The email and subsequent emails contained a series of questions to verify Guiora’s identity and relationship to Goldberg. Guiora’s father changed his surname from Goldberg to Guiora on the advice that Holocaust survivors should take an Israeli last name to put the past behind them.
Guiora said the genealogists' effort to find him was “detective work at its very finest.”
In 1981, Alexander Guiora filled out forms identifying himself as a Holocaust survivor and recorded testimony of Goldberg’s death at Israel’s Yad Vashem — The World Holocaust Remembrance Center. When Alexander Guiora, a University of Michigan psychology professor, died in 2015, the university wrote a tribute about him. The last line noted his son, Amos, was a University of Utah law professor. A simple Google search led genealogists to Guiora’s email address.
The four volumes containing explanations and interpretations of Jewish law found in the Talmud arrived at his home last Friday at the expense of the German government. It appears the text was written between 1670 and 1675 but not printed until 1880.
“To tell you that I am eternally grateful would be an all-time understatement. This is the only thing I have of him, of my grandfather,” Guiora said.
Guiora slept only two hours the night the books arrived because he was so excited to touch them again. “It’s so visceral, maybe that’s the word, to have this,” he said.
He has thought a lot the past few days about how his father would have reacted to seeing the books.

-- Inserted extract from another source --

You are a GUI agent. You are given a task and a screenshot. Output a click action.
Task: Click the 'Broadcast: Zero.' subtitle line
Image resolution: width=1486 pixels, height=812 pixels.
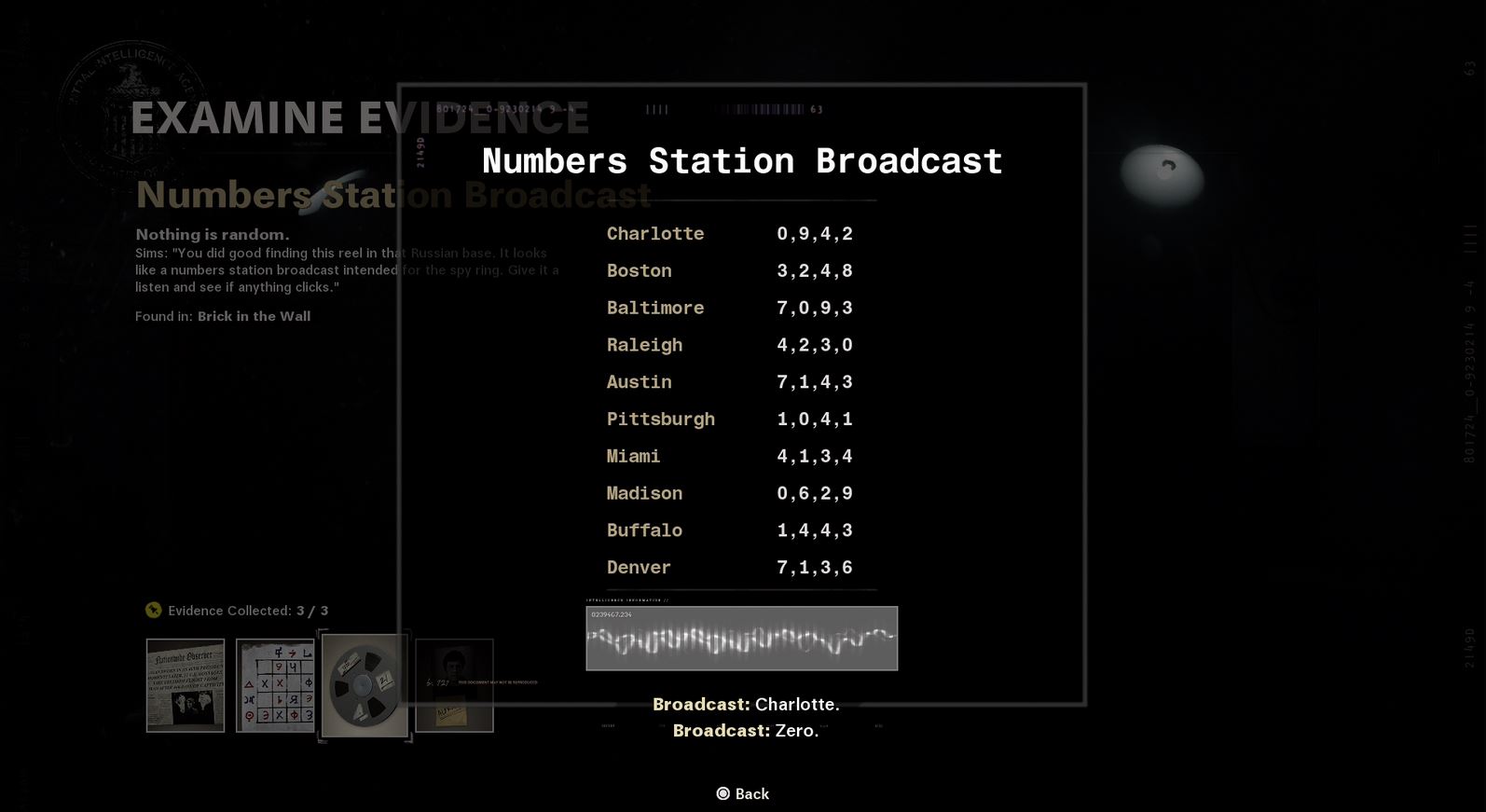point(745,731)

He said he thinks the terrible reality of Auschwitz “would have hit him smack in the face.”
Teaching the next generation
Last month, Guiora spoke to 1,000 students at Eisenhower Junior High School in Taylorsville about the Holocaust and his grandparents and parents. He said speaking to kids about his experience is challenging and important.
“As a second-generation Holocaust survivor, one of my greatest fears is that the Holocaust will be put in the dustbin of history,” he said in an S.J. Quinney College of Law article by Lindsay Wilcox published after his visit.
Guiora said the students asked “intelligent and powerful” questions such as whether he was empathetic to his parents' travails and whether he could have survived the Holocaust if he were alive then.
A teacher at the school, Amy Burgon-Hill, described Guiora’s speech about his parents as vulnerable and honest, not condescending or preachy.
“He is able to help my students see that there are people beyond them and that my students are not the only ones who struggle. He does not share his parents’ story in a way that suggests students have it so easy. It is an acknowledgement of this horrible and hard thing that happened, but that people survived and they thrived,” she said in the article.
Guiora received 700 thank you notes from the students. They now hang in a frame on the wall in his study. He is going back soon to help the students write papers about the Holocaust. He has something new to share with them.
“I think there’s a certain symmetry, if you will, that the books arrived shortly after I met with these kids,” Guiora said.
“This for me is one of those moments in life, if I may, I hate the word overwhelming, but overwhelming.”